### RECORDS TO USE ###

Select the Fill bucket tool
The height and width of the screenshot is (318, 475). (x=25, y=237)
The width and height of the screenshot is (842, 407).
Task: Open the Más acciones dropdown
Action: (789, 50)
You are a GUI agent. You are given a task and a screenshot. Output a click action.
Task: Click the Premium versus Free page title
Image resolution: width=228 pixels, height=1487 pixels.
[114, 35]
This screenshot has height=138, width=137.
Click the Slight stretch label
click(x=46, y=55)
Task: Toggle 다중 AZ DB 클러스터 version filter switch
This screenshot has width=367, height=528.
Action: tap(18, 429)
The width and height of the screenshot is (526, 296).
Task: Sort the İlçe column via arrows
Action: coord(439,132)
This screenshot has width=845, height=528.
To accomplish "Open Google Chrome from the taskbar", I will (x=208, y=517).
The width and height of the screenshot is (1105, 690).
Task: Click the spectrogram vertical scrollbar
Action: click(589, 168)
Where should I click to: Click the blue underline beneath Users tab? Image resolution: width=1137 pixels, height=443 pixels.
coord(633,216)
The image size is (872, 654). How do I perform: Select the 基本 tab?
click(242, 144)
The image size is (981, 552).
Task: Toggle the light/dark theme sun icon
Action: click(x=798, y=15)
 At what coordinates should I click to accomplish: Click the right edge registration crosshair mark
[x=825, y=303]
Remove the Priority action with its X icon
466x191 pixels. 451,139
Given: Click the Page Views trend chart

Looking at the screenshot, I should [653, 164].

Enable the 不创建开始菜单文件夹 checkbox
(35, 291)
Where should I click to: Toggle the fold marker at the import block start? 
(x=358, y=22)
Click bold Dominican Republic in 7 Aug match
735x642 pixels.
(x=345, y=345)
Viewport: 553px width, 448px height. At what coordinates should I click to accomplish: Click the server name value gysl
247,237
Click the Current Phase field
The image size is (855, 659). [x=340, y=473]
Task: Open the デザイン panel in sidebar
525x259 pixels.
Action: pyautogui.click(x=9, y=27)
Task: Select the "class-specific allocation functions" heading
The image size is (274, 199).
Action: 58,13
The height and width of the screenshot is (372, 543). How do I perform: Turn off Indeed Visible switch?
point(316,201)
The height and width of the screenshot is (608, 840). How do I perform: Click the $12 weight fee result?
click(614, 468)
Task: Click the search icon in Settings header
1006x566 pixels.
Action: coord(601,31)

###

Of the lines above, retype only those from the line containing "Click the Current Phase field" through the line containing "Task: Select the", including both, exactly.

Click the Current Phase field
The image size is (855, 659). [x=340, y=473]
Task: Open the デザイン panel in sidebar
525x259 pixels.
Action: pyautogui.click(x=9, y=27)
Task: Select the "class-specific allocation functions" heading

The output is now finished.